On Fri, May 02, 1997 at 09:56:38AM -0700, Wayne Bouchard wrote:
> > The argument about national backbones costing money is a red herring.  OF
> > COURSE they cost money.  But they open business markets to you that are
> > otherwise closed - being able to sell in multiple cities without the customer
> > having to backhaul on their own, VPNs across geographical areas, etc.  If you
> > don't like the price:performance balance of that equation, then you shouldn't
> > build one.
> 
> Well, this goes into "cutting off peers means your customers can't
> access mine." There's two problems with this: First, the key point is
> YOU can't access THEIRS without buying transit. Most ISPs aren't gonna
> permit this loss of connectivity and will buy transit.. it just won't
> be from the company that pulls the plug. Lets also note who its gonna
> hurt more.. the company with fewer customer sites that need to get
> accessed. The complaint ratio between the two groups are gonna be
> wholly lopsided. The smaller ISP will receive far more complaints than
> the larger one.

That sounds like extortion and a violation of the Sherman Act.  Someone 
ought to look into this.  I note that violations of the Sherman Act are
criminal as well as civil matters, and if done in collusion (and lock-step
changes in policy by "competitors" are one of the tests for this) you can
even raise a RICO charge.

> In my view, whats being proposed has more or less been in the works
> for quite a while. Because of the customer's demands for 100%
> connectivity, there's not a whole lot to stand in the way.

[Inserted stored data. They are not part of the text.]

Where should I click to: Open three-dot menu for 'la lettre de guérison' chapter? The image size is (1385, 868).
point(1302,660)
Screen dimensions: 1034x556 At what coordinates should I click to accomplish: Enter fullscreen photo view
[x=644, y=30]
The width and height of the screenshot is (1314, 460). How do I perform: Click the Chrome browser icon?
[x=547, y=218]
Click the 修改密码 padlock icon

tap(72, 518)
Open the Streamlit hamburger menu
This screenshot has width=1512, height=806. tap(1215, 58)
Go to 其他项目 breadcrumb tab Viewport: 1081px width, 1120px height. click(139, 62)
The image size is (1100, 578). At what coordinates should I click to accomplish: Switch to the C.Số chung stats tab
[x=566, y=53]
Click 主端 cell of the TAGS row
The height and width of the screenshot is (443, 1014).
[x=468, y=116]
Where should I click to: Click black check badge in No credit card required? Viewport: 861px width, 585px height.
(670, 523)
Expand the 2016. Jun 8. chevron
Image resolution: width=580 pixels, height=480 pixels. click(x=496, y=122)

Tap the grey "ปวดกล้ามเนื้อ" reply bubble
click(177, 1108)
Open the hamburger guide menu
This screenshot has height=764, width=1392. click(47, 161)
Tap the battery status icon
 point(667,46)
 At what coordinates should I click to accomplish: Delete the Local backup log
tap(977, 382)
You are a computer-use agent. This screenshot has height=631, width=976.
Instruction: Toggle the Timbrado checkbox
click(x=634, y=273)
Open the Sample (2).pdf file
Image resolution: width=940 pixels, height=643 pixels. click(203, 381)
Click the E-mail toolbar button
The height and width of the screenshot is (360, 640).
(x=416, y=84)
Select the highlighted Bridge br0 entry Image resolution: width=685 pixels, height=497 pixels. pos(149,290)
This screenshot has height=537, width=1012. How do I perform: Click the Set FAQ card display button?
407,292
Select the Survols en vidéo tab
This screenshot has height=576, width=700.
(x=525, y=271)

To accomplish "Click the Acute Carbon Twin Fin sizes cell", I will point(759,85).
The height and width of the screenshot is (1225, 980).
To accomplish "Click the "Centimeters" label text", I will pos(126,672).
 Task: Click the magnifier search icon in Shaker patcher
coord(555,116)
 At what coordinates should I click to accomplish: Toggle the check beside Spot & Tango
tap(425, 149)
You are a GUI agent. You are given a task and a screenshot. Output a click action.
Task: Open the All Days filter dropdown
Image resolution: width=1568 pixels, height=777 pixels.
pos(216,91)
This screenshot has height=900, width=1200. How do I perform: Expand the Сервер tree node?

And as long
> as MFS/UUNET/WorldCom run the two biggest exchange points (and are
> thus getting paid exorbatant amounce for connectivity INTO that NAP --
> thus making it so you really pay *3* times for a packet to cross the
> network -- along with various customer circuits into that NAP because
> of the "near exit" -- making it actually 4 times if you consider loop
> charges), there's no reason it can't continue. 

There's a fix for this.  Set up another peering point.